There is little doubt the high interest rates have been putting a squeeze on dealers. Ray Caldwell, a professer of business administration at Salem State College in Salem, Mass., who also works for Seidelmann, notes that dealers are complaining about their profit margins, which normally run 16 to 25 percent. ''If a dealer is paying 21/2 percent per month to keep his inventory, in four months he's lost 60 percent of his potential profit.''

Interest rates are the key, agrees Theodore P. Treppin, manager of marine financing for General Electric Credit Corporation. Mr. Treppin says consumers have become acclimated to rates hovering in the 15-to-17-percent range - the current rates for financing a yacht. He says that should they return to 21-to-22 -percent levels, however, the consumer will remain a landlubber. As for the future, he would rather not hazard a guess.

Some companies have already begun their own creative financing programs.
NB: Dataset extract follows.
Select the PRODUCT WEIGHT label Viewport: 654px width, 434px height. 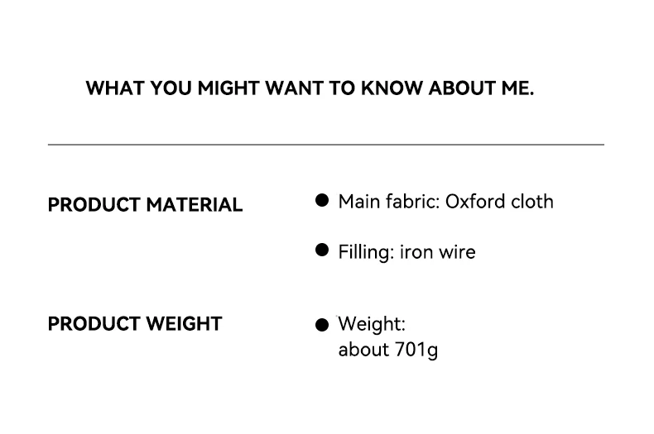135,324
At Lancer Yachts, for example, Donald C. Haskell, executive vice-president, points to a $1,000 rebate and 121/2 percent interest rate the company is offering to buyers of its 28-foot yachts. ''You see that 121/2 percent rate?'' asks Scalpone. ''That rate is getting people into the showrooms.''

For the second consecutive year, says Mr. Haskell, Lancer has persuaded a major financial institution to lend it money at that low rate so it could sell boats. ''You're better off making a product with a smaller profit than shutting down the factory,'' he says.

In fact, the president of the boatmakers' association, Jeff Napier, has been trying hard to get its members to learn a few tricks from the hard-pressed real estate industry. For example, the industry is slowly adopting what are called ''dealer buy-downs.'' Mr. Napier explains: ''The consumer dosen't want to pay 17 -18 percent, so the dealer goes to the lender and says I'll pay the difference between 12 percent and 17 percent. It comes out of the dealer's margin, but it moves product out of inventory where the dealer is paying high interest rates anyway.''

Napier says other methods of ''creative financing'' slowly working their way into yachting circles include variable-rate loans, loans with balloon payments at the end, and, in some cases, loans drawn against a home mortgage where there is a lot of equity. Some sellers of used boats are also financing their craft for buyers by letting the new buyer assume the loan. ''At least you can make a deal and get enough cash out of your boat to buy a new boat,'' Napier says.

Even if the industry is feeling pinched by high interest rates, the boat show itself is doing well. Nearly every inch of space was rented, and a big complaints among the manufacturers was that they didn't get enough floor space. In a few years, Napier notes, this problem will be solved when a new convention center is built.